So... thinking some more about my Unicode woes,
I think UTF-8 is the Right Default Encoding For Me. I think it will
solve a large number of my problems.
If you set the default encoding to UTF-8, things like
str(u'\u0100') actually works (and gives you the encoded
version). If you concatenate the result ('\xc4\x80') to a Unicode
string, the string is automatically decoded and it works perfectly.
This is what I want! UTF-8, being a superset of ASCII, happens to be
the encoding I'm already using in my sourcecode. I'm perfectly
happy moving as many of my external data sources to UTF-8 as
possible. I'll set DefaultEncoding in Apache, I'll fiddle with my
database, whatever. In those cases where I can't, I'll just have to
carefully decode the data, but I have to do that anyway. To the
degree I can make my systems and communications consistently UTF-8,
things will just get better. I really don't see a downside.

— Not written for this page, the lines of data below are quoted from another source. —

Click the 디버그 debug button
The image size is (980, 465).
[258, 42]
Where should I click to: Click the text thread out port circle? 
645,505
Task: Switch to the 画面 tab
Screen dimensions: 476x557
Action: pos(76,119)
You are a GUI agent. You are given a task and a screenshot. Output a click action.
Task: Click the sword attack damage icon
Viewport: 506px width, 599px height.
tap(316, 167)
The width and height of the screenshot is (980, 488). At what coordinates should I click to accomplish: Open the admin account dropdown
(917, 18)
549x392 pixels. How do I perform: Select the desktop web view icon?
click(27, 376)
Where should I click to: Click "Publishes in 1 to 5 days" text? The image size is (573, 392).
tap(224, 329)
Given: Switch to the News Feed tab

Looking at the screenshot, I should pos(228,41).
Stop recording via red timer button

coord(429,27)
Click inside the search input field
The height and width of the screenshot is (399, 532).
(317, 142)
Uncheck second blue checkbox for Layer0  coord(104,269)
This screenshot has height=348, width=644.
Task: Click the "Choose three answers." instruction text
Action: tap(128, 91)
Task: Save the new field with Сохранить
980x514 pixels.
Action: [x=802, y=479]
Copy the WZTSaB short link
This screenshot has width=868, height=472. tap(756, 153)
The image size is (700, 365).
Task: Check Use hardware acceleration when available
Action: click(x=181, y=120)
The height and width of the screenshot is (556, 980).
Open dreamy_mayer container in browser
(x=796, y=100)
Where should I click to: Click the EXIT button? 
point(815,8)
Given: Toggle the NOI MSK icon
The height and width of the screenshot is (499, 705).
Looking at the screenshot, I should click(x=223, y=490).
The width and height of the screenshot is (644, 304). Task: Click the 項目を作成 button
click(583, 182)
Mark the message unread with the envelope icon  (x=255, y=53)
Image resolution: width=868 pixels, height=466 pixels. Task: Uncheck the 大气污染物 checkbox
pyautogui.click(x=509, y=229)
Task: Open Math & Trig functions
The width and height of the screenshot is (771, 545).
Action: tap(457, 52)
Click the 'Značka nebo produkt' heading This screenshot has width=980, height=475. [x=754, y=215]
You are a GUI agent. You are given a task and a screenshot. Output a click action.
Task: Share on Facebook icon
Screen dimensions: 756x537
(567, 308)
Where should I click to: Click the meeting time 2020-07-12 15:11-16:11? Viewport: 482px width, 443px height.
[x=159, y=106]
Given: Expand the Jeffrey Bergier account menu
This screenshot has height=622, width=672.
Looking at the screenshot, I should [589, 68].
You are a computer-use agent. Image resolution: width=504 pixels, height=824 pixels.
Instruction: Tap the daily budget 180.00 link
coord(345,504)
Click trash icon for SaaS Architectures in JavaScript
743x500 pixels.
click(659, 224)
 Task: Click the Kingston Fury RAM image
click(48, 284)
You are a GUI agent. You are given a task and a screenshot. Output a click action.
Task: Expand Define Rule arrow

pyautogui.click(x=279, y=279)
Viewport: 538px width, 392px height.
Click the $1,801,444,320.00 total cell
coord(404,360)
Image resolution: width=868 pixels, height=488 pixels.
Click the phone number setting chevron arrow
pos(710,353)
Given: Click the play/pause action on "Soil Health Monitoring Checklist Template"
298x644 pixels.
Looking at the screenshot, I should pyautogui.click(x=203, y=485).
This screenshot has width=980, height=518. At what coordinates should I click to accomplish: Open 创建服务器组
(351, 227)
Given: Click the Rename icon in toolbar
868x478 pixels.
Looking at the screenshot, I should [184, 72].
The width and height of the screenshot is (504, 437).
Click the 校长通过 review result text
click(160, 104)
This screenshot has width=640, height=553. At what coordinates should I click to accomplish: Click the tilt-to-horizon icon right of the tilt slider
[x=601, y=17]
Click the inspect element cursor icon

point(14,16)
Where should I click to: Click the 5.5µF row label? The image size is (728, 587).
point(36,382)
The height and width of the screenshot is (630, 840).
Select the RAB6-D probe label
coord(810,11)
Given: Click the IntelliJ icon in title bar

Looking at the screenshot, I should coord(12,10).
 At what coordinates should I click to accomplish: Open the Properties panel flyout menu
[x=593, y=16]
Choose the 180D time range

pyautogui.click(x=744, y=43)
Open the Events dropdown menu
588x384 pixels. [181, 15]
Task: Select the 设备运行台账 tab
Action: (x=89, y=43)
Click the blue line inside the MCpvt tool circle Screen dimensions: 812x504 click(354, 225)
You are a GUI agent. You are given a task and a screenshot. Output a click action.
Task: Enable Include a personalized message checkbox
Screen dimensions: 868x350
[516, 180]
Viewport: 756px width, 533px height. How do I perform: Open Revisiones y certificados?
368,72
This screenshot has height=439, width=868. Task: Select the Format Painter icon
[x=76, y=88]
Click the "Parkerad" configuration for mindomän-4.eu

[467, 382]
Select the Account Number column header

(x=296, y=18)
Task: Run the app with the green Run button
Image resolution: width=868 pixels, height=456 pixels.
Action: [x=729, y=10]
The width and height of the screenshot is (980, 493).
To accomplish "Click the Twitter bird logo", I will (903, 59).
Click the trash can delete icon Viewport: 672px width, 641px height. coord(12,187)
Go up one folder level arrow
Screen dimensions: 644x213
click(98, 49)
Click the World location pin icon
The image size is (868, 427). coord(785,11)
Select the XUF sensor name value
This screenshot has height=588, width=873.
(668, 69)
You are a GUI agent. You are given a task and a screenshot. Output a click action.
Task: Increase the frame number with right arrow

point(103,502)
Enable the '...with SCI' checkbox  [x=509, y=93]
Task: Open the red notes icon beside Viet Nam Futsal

But why does Python make it SO DAMN HARD to change my encoding? I
don't understand this at all. There is a function
sys.setdefaultencoding, but site.py (which is loaded on Python startup)
deletes the function.
I feel like someone decided they were smarter than me, but I'm not
sure I believe them.
From what I can tell, there's three ways to fix the default encoding:
- Edit site.py (in the standard library) directly. Seems like a
bad idea. Though maybe I'll just delete the del
sys.setdefaultencoding line... anyway, site.py might appear in
other places on your computer as well (e.g.,
/etc/pythonX.Y/site.py).
- Create sitecustomize.py in the standard path
(lib/pythonX.Y). This will apply to all processes. But I'm not
sure I feel safe with effecting all Python processes. You could
also save sys.defaultencoding here (under a different name) for
later access.
- Put sitecustomize.py in the current directory you run Python
from. But . is not on sys.path by default (I think
site.py adds it after it tries to import sitecustomize), so you
have to put it in PYTHONPATH.
There's some discussion in the comments here.
This post
suggests running reload(sys) to restore setdefaultencoding,
which is very clean to enable (none of this site crap) but reloading
sys scares me a bit.
And searching about I didn't see one justification for why doing any of this
is bad, just references to it being a hack, which is not very convincing.
Are people claiming that there should be no default encoding? As long as
we have non-Unicode strings, I find the argument less than convincing, and I
think it reflects the perspective of people who take Unicode very seriously,
as compared to programmers who aren't quite so concerned but just want their
applications to not be broken; and the current status quo is very deeply
broken.